Data items:

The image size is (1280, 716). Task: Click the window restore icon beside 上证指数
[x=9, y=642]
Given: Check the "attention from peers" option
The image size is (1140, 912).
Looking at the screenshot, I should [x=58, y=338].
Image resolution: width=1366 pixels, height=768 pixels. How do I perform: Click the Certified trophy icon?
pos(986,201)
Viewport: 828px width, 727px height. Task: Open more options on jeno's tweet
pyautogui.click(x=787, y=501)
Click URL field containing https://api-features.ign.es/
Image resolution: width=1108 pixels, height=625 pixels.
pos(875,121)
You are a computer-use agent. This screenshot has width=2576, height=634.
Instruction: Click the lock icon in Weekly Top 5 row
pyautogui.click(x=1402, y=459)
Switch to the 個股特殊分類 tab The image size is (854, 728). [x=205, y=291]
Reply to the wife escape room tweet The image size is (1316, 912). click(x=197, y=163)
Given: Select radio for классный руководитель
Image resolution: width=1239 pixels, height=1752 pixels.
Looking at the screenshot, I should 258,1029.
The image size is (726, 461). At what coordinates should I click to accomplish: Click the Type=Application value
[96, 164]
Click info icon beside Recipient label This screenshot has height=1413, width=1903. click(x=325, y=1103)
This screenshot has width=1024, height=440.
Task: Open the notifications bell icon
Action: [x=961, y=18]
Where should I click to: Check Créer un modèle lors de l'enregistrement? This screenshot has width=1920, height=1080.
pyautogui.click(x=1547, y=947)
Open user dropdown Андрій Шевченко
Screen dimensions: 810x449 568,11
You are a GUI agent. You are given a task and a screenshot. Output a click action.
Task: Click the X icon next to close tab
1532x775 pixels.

— AIM OF THE TASK —
Copy out every line of the data that includes the word "agent".

— ANSWER TO THE PROBLEM —
You are a computer-use agent. This screenshot has width=2576, height=634.
You are a GUI agent. You are given a task and a screenshot. Output a click action.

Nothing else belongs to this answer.